The code I used for the tests: (example.py)

import torch
import os

from fmoe import DistributedGroupedDataParallel as fmoeDDP
from fmoe.transformer import FMoETransformerMLP
from fmoe.gates import SwitchGate

class DummyMoEModel(torch.nn.Module):
    def __init__(self, world_size):
        super().__init__()
        self.non_moe = torch.nn.Sequential(
            torch.nn.Linear(1024, 8192),
            torch.nn.ReLU(),
            torch.nn.Linear(8192, 1024))
        self.moe = FMoETransformerMLP(
            num_expert=1,
            world_size=world_size,
            d_model=1024,
            d_hidden=4096,
            top_k = 1,
        )

    def forward(self, inp):
        torch.cuda.nvtx.range_push("Non-MoE")
        out = self.non_moe(inp)
        torch.cuda.nvtx.range_pop()
        torch.cuda.nvtx.range_push("FMoETransformerMLP")
        out = self.moe(out)
        torch.cuda.nvtx.range_pop()
        return torch.sum(out)

if __name__ == "__main__":
    torch.distributed.init_process_group(backend="nccl")
    local_rank = int(os.environ.get("LOCAL_RANK", 0))
    world_size = torch.distributed.get_world_size()
    torch.cuda.set_device(local_rank)
    model = DummyMoEModel(world_size).to(f"cuda:{local_rank}")
    model = fmoeDDP(model)
    opt = torch.optim.SGD(model.parameters(), lr=0.01)

    for i in range(20):
        inp = torch.randn(8192, 1024).to(f"cuda:{local_rank}")
        opt.zero_grad()
        if i == 10:
            torch.cuda.cudart().cudaProfilerStart()
        out = model(inp)
        if i == 15:
            torch.cuda.cudart().cudaProfilerStop()
        out.backward()

Steps to reproduce the behavior:

Setup the docker environment using image pytorch/pytorch:2.0.1-cuda11.7-cudnn8-devel, install FastMoE.
Run the above code with command
FMOE_FASTER_SCHEDULE_ENABLE=1 torchrun --nnodes=2 --nproc-per-node=8 --rdzv-id=0 --rdzv-backend=c10d --rdzv-endpoint=xxx.xxx.xx.xx example.py

Expected behavior
Overlapping expert computation and all-to-all.

Logs
N/A

Platform

Device: NVIDIA V100
OS: Ubuntu 20.04.5 LTS
CUDA version: 11.7
NCCL version: 2.14.3-1
PyTorch version: 2.0.1

Additional context
N/A

The text was updated successfully, but these errors were encountered:

zms1999 · 2023-08-04T09:47:52Z

I will check it out.

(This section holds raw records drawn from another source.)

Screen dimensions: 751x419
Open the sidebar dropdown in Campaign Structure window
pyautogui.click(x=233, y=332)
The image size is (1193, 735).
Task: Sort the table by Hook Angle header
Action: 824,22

However, it looks like you missed to set the FMOE_FASTER_GROUP_SIZE variable.

chenyu-jiang · 2023-08-04T09:57:52Z

Thanks for the fast reply! I tried to set FMOE_FASTER_GROUP_SIZE=4, but still not seeing any overlap:

laekov · 2023-08-17T00:57:34Z

This issue is found to be caused by using default cuda stream which synchronizes all other streams. Simply using another stream in smgr for nccl can solve the problem. Credits to @Harry-Chen for finding the point. Looking forward to a pull request.

zms1999 · 2023-08-25T05:15:58Z

Hi @chenyu-jiang , I finally found some bugs. I've fixed them in this branch; maybe you can retrace your program on it?

chenyu-jiang · 2023-09-10T12:59:34Z

Hi @zms1999, extremely sorry for the (very) delayed response.. After the fix, now I can see overlapping in the example program. Thanks a lot for the fix! It is tremendously helpful.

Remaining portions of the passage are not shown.